Wednesday, March 2, 2011

Wax museums, Spain & NYC

Today was the Wax Museum at my fifth graders school. It is the sweetest, cutest thing. The kids read a biography & do a poster presentation, dress as the person & memorize a one minute speech to recite when a person pushes the button and brings them "to life". As I walked in there were signs saying "Welcome to the 22nd Annual Wax Museum". My three older girls have all done this. As I walked into the gym, I started to cry. We leave the elementary school this year. I love this elementary school. No more babies.
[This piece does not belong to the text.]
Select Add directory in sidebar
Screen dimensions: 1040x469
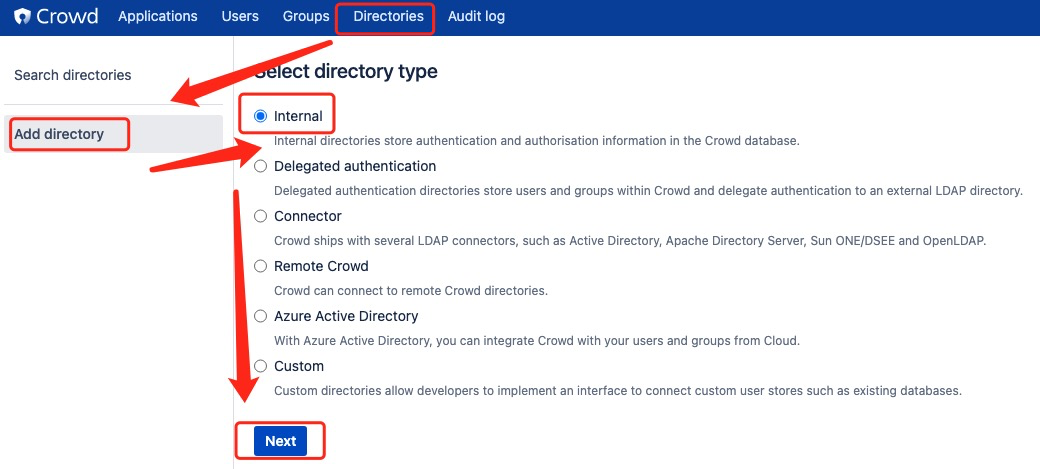(x=59, y=133)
My biggest girl was excepted into a program in Spain this summer. Always said I would encourage travel & study abroad. It was great in theory...sucks in reality. Number two daughter is seriously looking at schools in NYC. Great in theory...sucks in reality. I am thankful for Max, Mac & Carter.....my adopted "babies".....really thankful MC is pregnant so I can have another baby.
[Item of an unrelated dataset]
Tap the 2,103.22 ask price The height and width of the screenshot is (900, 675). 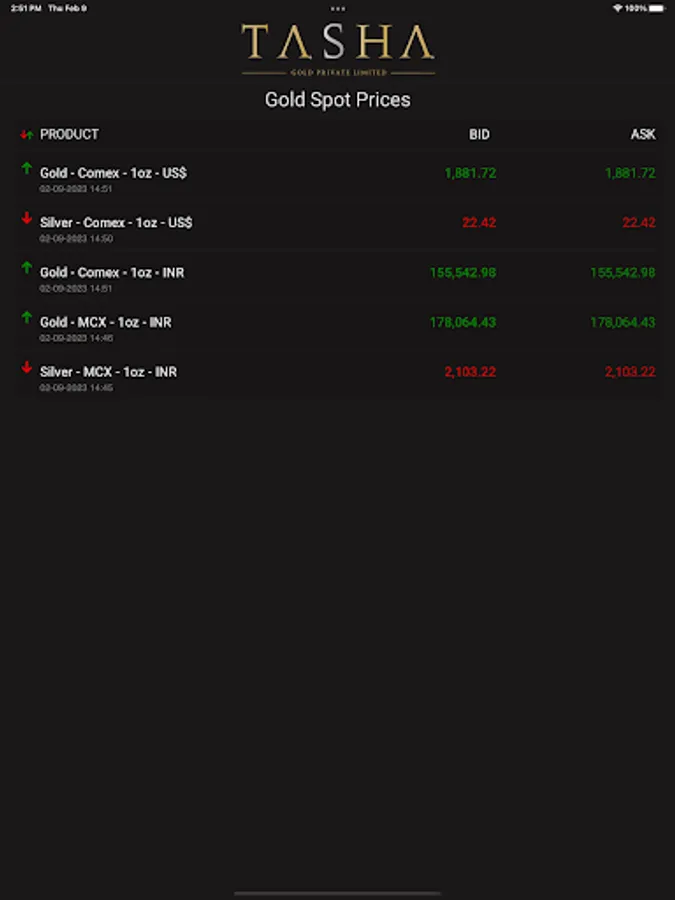[630, 372]
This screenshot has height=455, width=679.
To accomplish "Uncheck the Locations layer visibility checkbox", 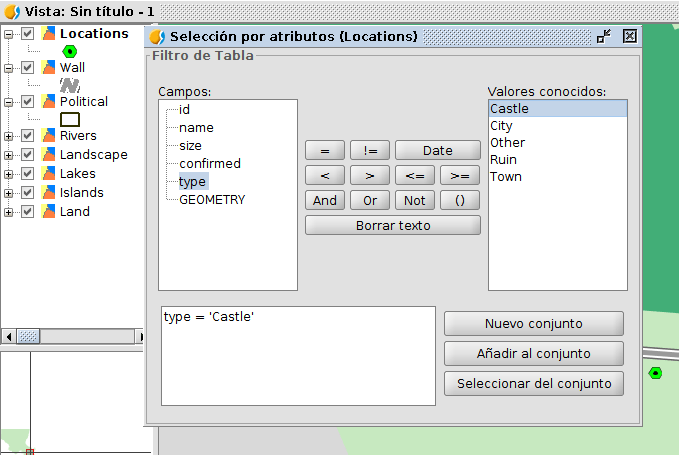I will 28,34.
I love my Tucker. She is my adopted "mom". I truly love her like she is my real mom. She tried so kindly and sweetly to tell me to enjoy "the babies". I had four in seven years. I was surviving. I did not take it all in & enjoy. I said ugly things to Tucker in my head.
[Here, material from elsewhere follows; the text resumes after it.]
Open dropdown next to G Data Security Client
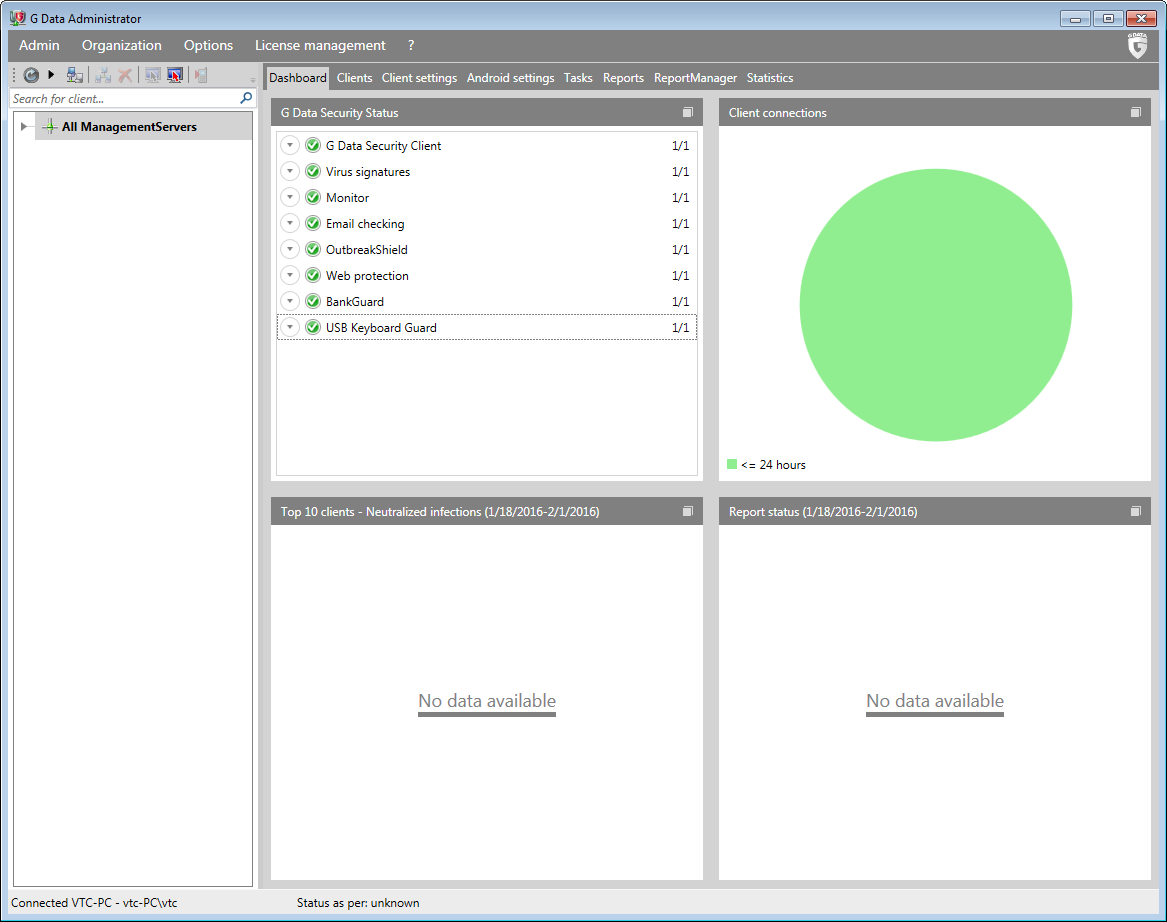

Hear me now....survival & diapers last a moment...now they are applying for passports & schools far away & going to middle school. A moment...a blink of an eye...a blur...a breath. Get help if you have to....anyone can fold laundry....no one can drink in every moment of a baby. One moment I can fix everything with a bandaid & a kiss. All of the sudden the problems are big & real life. I miss diapers & bandages somedays.....drink it in friends....

1 comment:

  1. Merrile, what wonderful advice. Mine are 32 and 24. I must say, I mourn their childhoods. I do see the opportunity of the "things I cannot fix" to bring me and them closer to Him.